In effetti, il blasone cittadino ricorda ancor oggi bene questa specificità: due colonne romane rosso fuoco sorrette con gli artigli da un’aquila nera germanica. Da un impero all’altro, dunque. Così, nell’Ottocento, ai piedi della cittadella fortificata culminante costruita da Vauban, delle rovine romane furono messe insieme per ricreare parti di un presunto teatro antico, ancor oggi al centro di controversie archeologiche. «Ma resta una bellissima prova, in città, dell’amore per la romanità», chiosa Sébastien. Forse, anche solo tangenzialmente, tutto questo ha influito nella scelta di Besançon come “quartier generale” transalpino della Francigena.

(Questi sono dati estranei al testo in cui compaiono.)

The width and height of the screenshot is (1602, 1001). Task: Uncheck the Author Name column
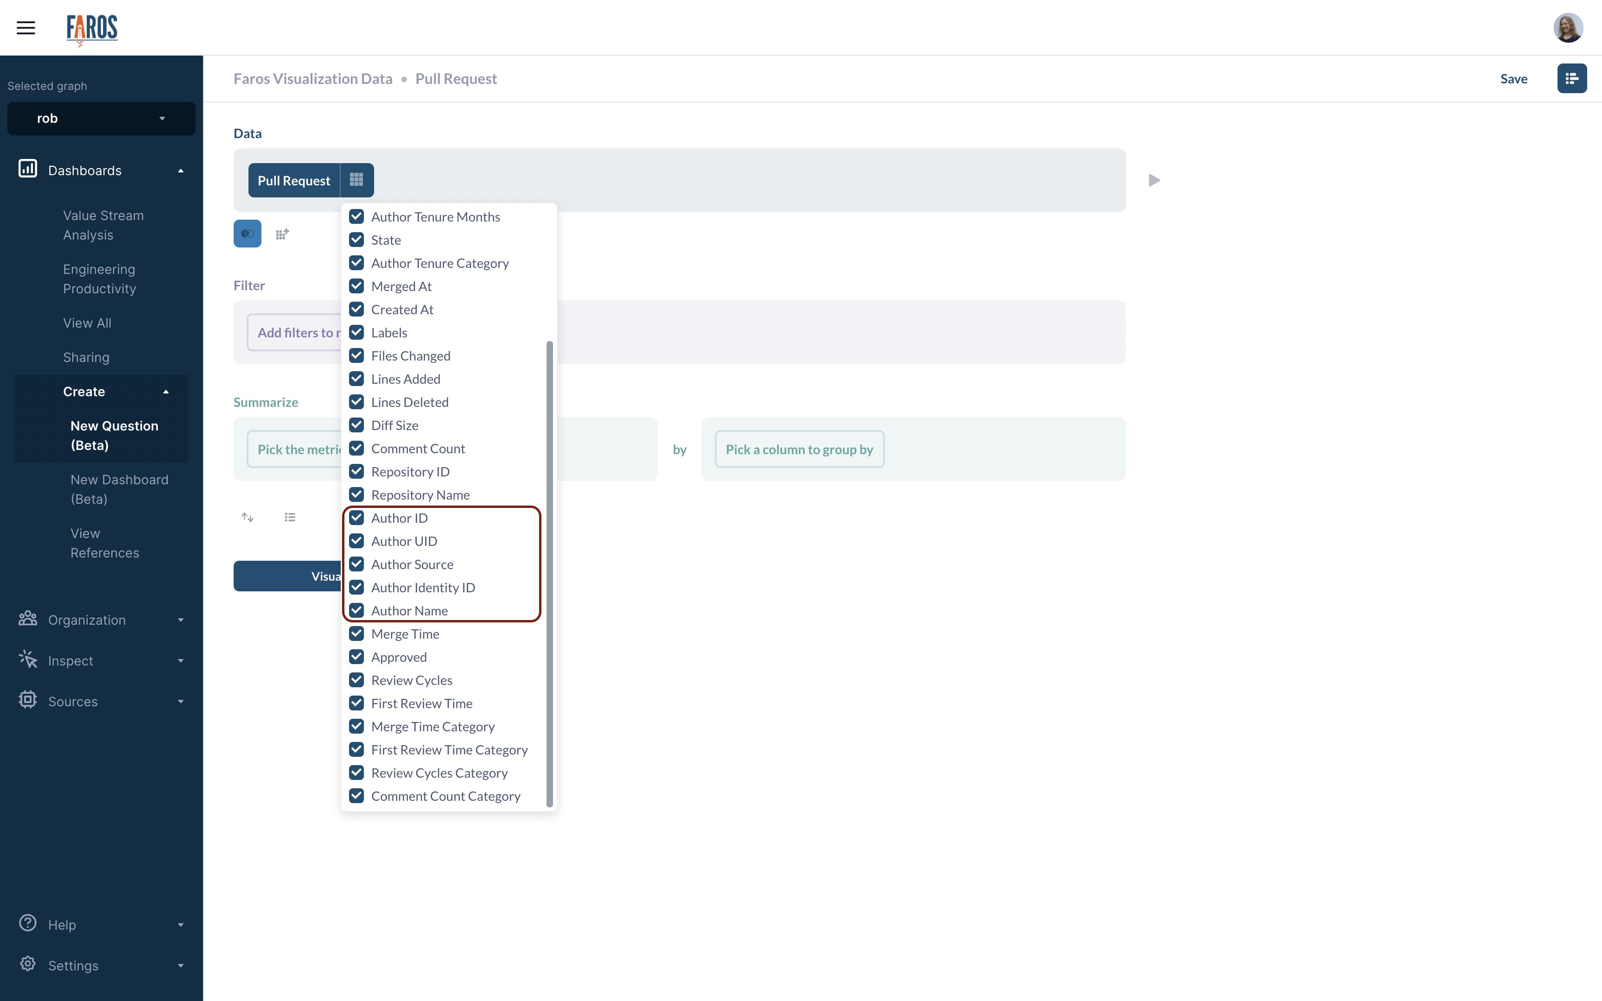[x=356, y=610]
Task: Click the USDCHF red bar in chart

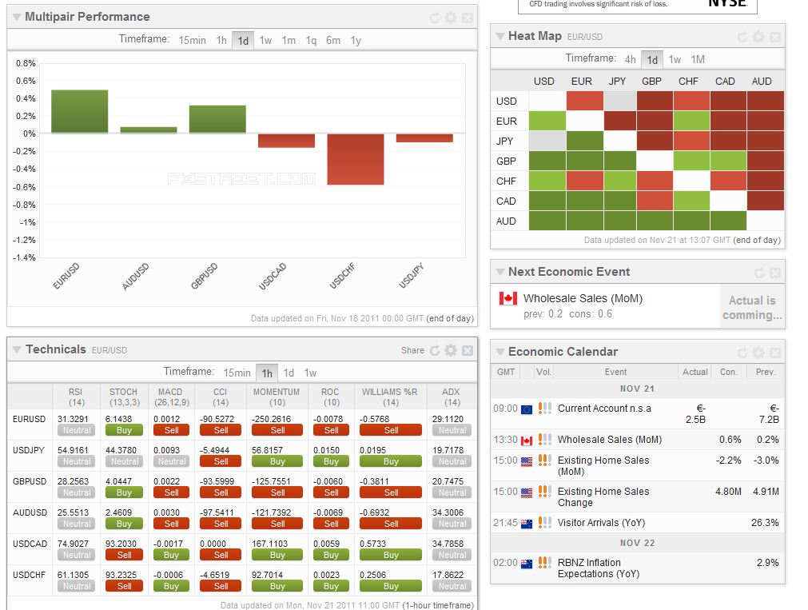Action: pos(355,158)
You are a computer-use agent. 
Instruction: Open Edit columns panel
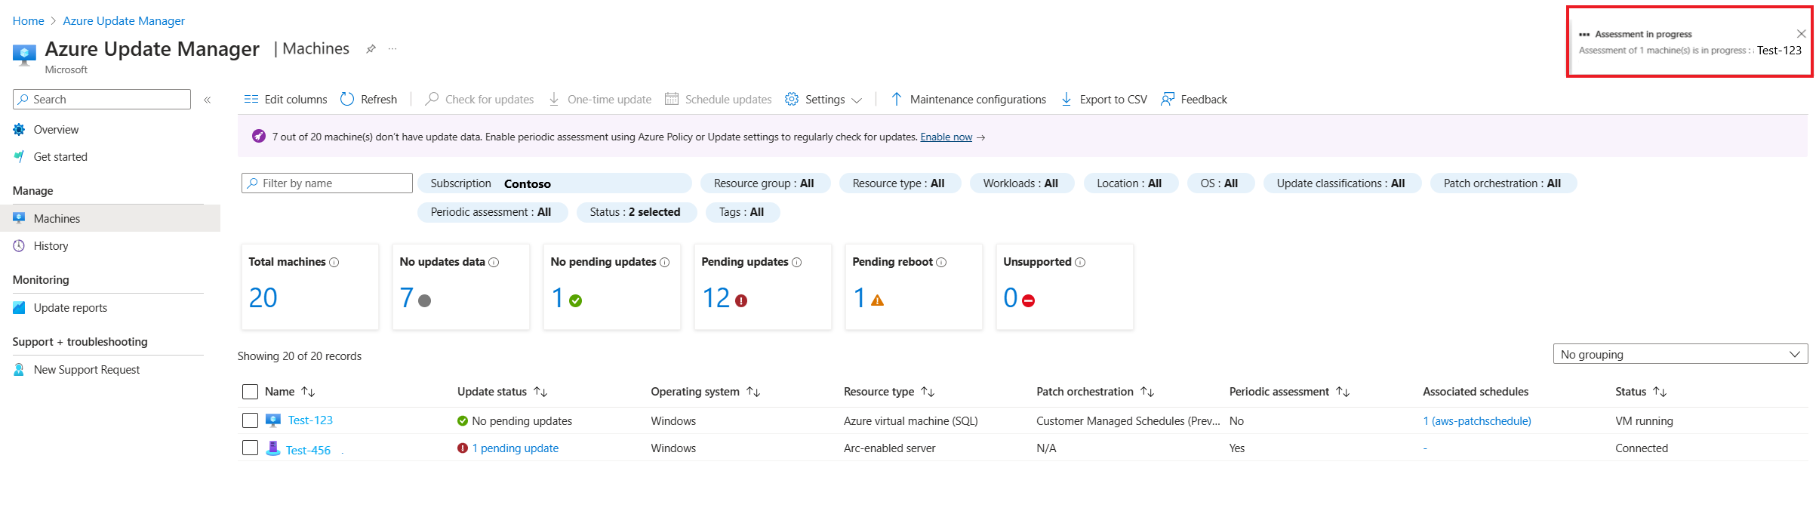click(285, 99)
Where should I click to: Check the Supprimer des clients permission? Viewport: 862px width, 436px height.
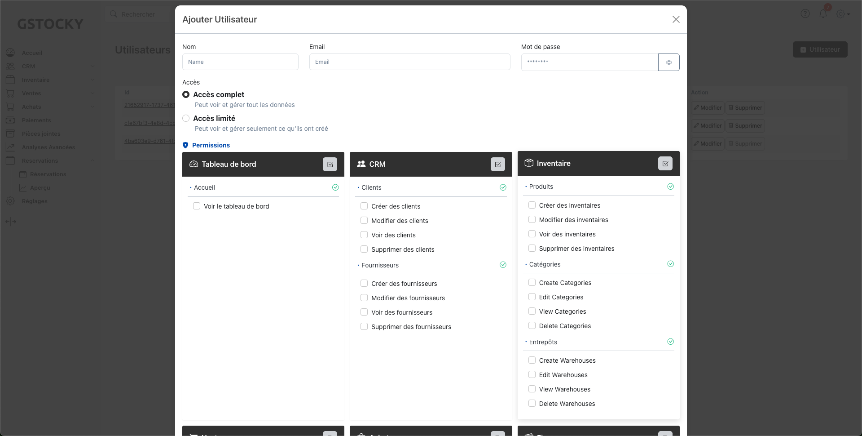364,249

Nel suo ufficio, Emmanuel Duriez, incaricato di promuovere la Via, ci conferma che il numero di pellegrini continua a crescere di anno in anno, con un sorprendente ringiovanimento medio recente sul tratto francese: «Dalla crisi sanitaria, gli under 25 sono aumentati in proporzione, fino a divenire la fascia di età più importante, a parità con chi ha fra 45 e 55 anni. C’è una dinamica legata pure al gusto per un turismo pedestre a zero impatto ecologico. Ciò ci incoraggia e stiamo lavorando a una nuova guida topografica. Vorremmo pure offrire ai viaggiatori più pannelli di grande formato con il logo del pellegrino. Dei luoghi, fra l’altro, dove fotografarsi. A segnalarsi, fin qui, sono stati viandanti di una cinquantina di nazionalità, compresi coreani, giapponesi e australiani. Circa un quarto dichiara di avere uno scopo spirituale». Bagliori discreti di speranza giungono dunque pure dalla valle del placido Doubs, a cavallo fra latinità e influenze germaniche. Nel Vecchio Continente di nuovo “corroso” dall’incubo della guerra, s’agita pure il formicolio di un popolo di viandanti verso cui chi ha a cuore le sorti europee non può restare indifferente. Tanto più se è vero, come sosteneva Goethe, che «la coscienza d’Europa è nata sulle vie del pellegrinaggio».